Several limitations to this study need to be considered. The target population of this study were Twitter users living in a country in German-speaking Central Europe, but we were not able to determine the exact origin of the majority of tweets. However, user-tagged country of origin indicated that the vast majority of tweets originated from users in Germany, Switzerland or Austria. The following issues specifically limit the generalizability of results: First, we used one of Twitter’s free data access point for which Twitter does not provide all tweets matching a certain search query but samples a collection of tweets with undisclosed underlying sampling scheme. Second, we used a hashtag-based search to identify relevant tweets, seeking to increase the relevance of tweets obtained via Twitter’s data access point. However, samples of tweets collected by hashtag-based searches may not be representative of discourse related to a specific topic (Bruns and Stieglitz 2014). Third, compared to the general population, Twitter users have been shown to be younger, higher educated and more politically liberal (Mellon and Prosser 2017). Last, there was indication that the vast majority of the tweets were posted by German users, followed by users from Switzerland and Austria (97.2% for the three countries combined), which limits the generalizability of results to other countries. Although the timing and stringency of social contact restrictions within Germany, Switzerland and Austria were largely comparable (Hale et al. 2020), different experiences within these populations may have also reduced generalizability of results across these countries.

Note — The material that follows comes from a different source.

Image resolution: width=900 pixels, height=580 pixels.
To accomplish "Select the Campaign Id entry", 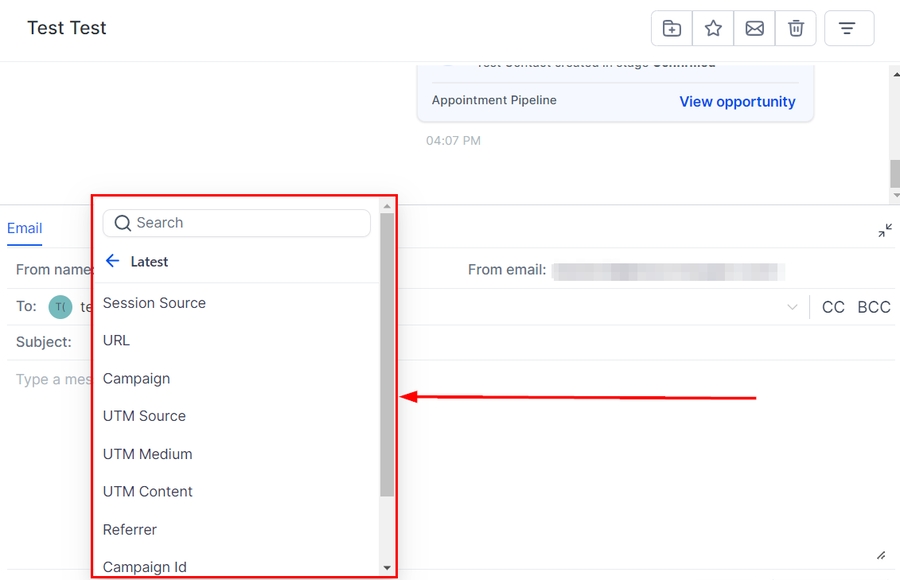I will pos(144,567).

Furthermore, the word count approach we used to estimate the prevalence of emotions in our sample did not allow identifying negations and other contextual shifters of word meanings (e.g. sarcasm). However, we calculated rates of emotions based on aggregated tweets only (i.e. at the overall or daily level), and thus single misclassifications are unlikely to bias overall results. Observed changes in rates of emotion in Twitter discourse may represent lagged effects of events other than the introduction of social contact restrictions. We were not able to collect data for 1 day in the study period. However, bias resulting from this minimal lack of data is likely to be negligible.

Conclusion

Polarity of emotions expressed by Twitter users decreased following the introduction of social contact restrictions in countries of German-speaking central Europe, mainly driven by decreases in anxiety. Findings further revealed nuanced emotional responses to different aspects of social contact restrictions and the pandemic in general. Providing the public with accessible rationales for both implementation and relaxation of social contact restrictions as well as reliable information on epidemiological and medical aspects of the virus may buffer negative emotions. Continuous monitoring of social media activity at a regional level can contribute to adaptive understanding and responses to changing public concerns over the course of the pandemic.